- Born: June 6, 1904 Aguadilla, Puerto Rico
- Died: February 27, 1974 (aged 69) Barceloneta, Puerto Rico
- Occupation: musician

= Plácido Acevedo =

Puerto Rican musician

Plácido Acevedo (1904 – 1974) was a musician born in Aguadilla, Puerto Rico.

He played the flute and trumpet and was also a composer, known for his originality. Acevedo's compositions include "Boda Gris" (Gray Wedding), "Por seguir tus huellas" (By Following Your Steps), and "Cabellera Blanca" (White Hair).

After learning to play the flute, given by his father, Plácido Acevedo Sr., he studied the trumpet, and when he attained mastery of the instrument, he traveled to New York, where he made his best creations. One of his most popular compositions was the "Zorzal" (Robin). This composition was sung by almost everybody in his time.

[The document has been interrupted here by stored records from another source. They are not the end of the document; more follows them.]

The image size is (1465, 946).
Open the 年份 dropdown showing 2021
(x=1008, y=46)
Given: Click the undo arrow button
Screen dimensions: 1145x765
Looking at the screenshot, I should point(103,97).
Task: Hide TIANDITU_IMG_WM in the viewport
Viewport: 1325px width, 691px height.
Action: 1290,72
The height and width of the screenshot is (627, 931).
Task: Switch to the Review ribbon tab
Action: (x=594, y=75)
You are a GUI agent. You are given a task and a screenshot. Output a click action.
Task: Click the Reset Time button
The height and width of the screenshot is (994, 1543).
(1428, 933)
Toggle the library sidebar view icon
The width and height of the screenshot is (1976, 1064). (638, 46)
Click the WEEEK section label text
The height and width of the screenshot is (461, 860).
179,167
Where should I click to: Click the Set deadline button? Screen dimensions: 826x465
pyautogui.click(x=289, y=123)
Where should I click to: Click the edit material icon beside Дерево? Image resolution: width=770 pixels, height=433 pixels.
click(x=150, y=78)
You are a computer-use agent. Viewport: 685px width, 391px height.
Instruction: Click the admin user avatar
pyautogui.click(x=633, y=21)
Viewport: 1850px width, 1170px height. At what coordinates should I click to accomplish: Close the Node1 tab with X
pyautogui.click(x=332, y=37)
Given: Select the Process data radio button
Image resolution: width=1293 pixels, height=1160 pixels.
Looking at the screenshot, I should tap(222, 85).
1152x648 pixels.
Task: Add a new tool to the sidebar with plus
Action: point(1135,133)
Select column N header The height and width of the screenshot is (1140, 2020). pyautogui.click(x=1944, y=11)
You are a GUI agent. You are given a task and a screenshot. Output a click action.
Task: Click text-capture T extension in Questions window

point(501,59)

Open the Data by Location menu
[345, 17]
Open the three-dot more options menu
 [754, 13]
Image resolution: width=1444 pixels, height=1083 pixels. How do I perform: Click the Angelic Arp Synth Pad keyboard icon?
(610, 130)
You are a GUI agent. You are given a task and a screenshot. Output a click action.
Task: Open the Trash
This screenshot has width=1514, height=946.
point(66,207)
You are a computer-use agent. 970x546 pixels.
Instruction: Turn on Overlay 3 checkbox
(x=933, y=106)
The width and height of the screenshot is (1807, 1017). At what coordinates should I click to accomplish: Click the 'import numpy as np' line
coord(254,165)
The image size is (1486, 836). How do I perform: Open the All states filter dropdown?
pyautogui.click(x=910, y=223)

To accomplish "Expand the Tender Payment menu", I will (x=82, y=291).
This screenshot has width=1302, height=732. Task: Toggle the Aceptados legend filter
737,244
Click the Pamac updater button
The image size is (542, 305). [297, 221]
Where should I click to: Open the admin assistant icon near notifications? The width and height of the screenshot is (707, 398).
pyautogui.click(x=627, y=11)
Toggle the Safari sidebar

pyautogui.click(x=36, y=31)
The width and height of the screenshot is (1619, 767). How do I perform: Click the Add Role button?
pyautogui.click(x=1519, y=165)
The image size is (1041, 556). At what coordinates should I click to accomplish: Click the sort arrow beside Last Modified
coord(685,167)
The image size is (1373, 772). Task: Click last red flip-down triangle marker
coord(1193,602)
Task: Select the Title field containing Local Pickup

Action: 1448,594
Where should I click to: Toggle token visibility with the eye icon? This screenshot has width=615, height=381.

He created numerous other pieces, including "Comedia" (Comedy), "Cuál Mágica Visión" (What Magical Vision), "Amargas Mi Existencia" (You Bitter My Existence), "Santuario Sagrado" (Sacred Sanctuary), "Tus Besos Me Hicieron Tanto Daño" (Your Kisses Harmed Me), "Hiéreme Sin Compasión" (Wound Me Without Compassion), "El Flamboyán", "Tu Castigo Será Grande" (Your Punishment Will Be Great), "Dulce veneno" (Sweet Poison), "Pobre Bardo" (Poor Bard), and "Dueña De Mi Inspiración" (Owner Of My Inspiration).

He founded the Mayarí Quartet in the 1930s, in honor of a town in Cuba. This Quartet is part of Puerto Rican musical history, having recorded more than thirty CDs.

After Acevedo's death, Chiquitín García became the director of the Mayarí Quartet.